# TEXT SHOWN
Open Skills Project
The Open Skills Project is a public-private partnership lead by the University of Chicago focused on providing a dynamic, up-to-date, locally-relevant, and normalized taxonomy of skills and jobs that builds on and expands on the Department of Labor’s O*NET data resources. It’s aim is to improve our understanding of the labor market and reduce frictions in the workforce data ecosystem by enabling a more granular common language of skills among industry, academia, government, and nonprofit organizations.
Open Skills API
The Open Skills API is an interface for developers to build applications using data produced by the Open Skills Project.
Open Skills Research Hub
The Open Skills Research Hub is a collection of public datasets produced by the Open Skills Project for the purpose of collaborative research.
Understanding how our data relates to the labor market is important to us at Data@Work.

# RECORD SET
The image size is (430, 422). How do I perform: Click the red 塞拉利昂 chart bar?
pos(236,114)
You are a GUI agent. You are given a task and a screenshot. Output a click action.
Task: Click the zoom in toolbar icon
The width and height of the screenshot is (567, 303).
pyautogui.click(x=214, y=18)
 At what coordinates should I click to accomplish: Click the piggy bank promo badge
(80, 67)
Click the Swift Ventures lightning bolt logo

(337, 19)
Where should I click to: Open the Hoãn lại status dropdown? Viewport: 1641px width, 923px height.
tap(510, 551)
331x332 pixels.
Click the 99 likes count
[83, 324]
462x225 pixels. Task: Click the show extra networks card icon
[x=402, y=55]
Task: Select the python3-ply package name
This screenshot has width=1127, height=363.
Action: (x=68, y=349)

---

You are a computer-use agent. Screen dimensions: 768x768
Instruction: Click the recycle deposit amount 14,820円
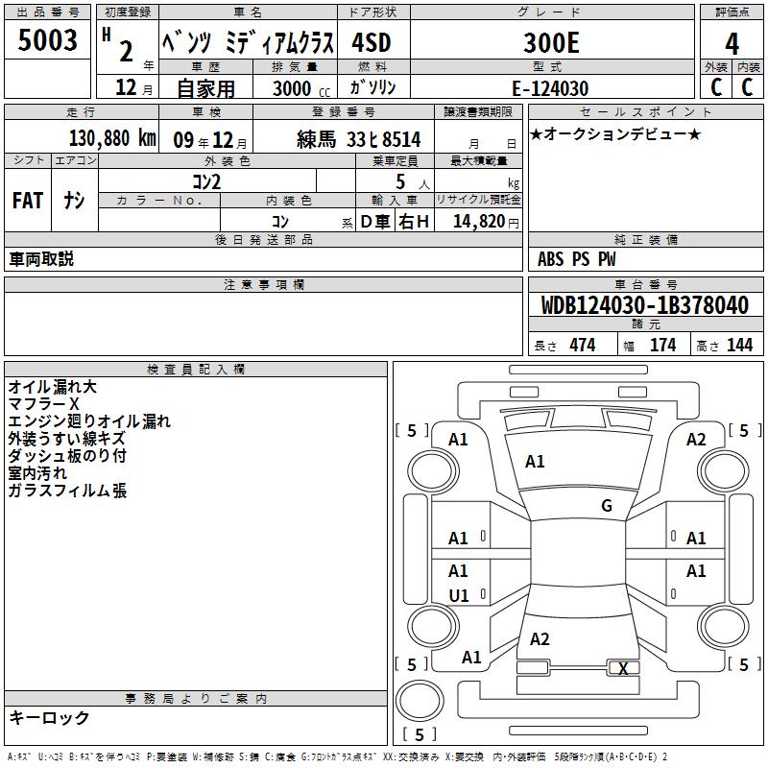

# CHALLENGES
1. Answer from the Open Skills page:
(a) Which university leads the Open Skills Project?
(b) Who is the Open Skills API meant for?
(c) For what purpose were the datasets in the Open Skills Research Hub produced?
2. Tell whether each statement agrees with the Open Skills page, answering yes or no and quoting the words that decide it:
(a) The project's taxonomy builds on the Department of Labor's O*NET data resources.
(b) The Open Skills Research Hub holds private datasets.
(c) The common language of skills is meant for government alone.
3. Extend the Open Skills page past its final sentence.
The records have no connection to the Open Skills page.

# OUTPUTS BY TASK
1.
(a) The University of Chicago.
(b) Developers building applications with data produced by the Open Skills Project.
(c) Collaborative research.

2.
(a) Yes: "builds on and expands on the Department of Labor’s O*NET data resources"
(b) No: "a collection of public datasets"
(c) No: "among industry, academia, government, and nonprofit organizations"

3.
Funded Research Opportunity
Data@Work has selected recipients of the Research Hub Funded Research Opportunity. Stay tuned for more information!
For researchers interested in the work we’ve been doing, here is an overview. We also post updates to our blog about our work.
What Has Been Done
Currently we have a machine learning pipeline, in Airflow and as Python scripts, that provides classes to preprocess data with NLP transforms, ingest known skills and job titles, label skills, job titles within corpora, generate special representations of skills and job titles and, finally, save off version controlled instances of data and outputs flowing through the pipeline stages.
What We Are Working on Now
We are working on skill tagging, using NLP and other strategies, to identify known and unknown skills present in our partner data and other open sources. We use neural embeddings supplemented with more traditional NLP techniques for additional flexibility, which is especially important as new skills emerge over time.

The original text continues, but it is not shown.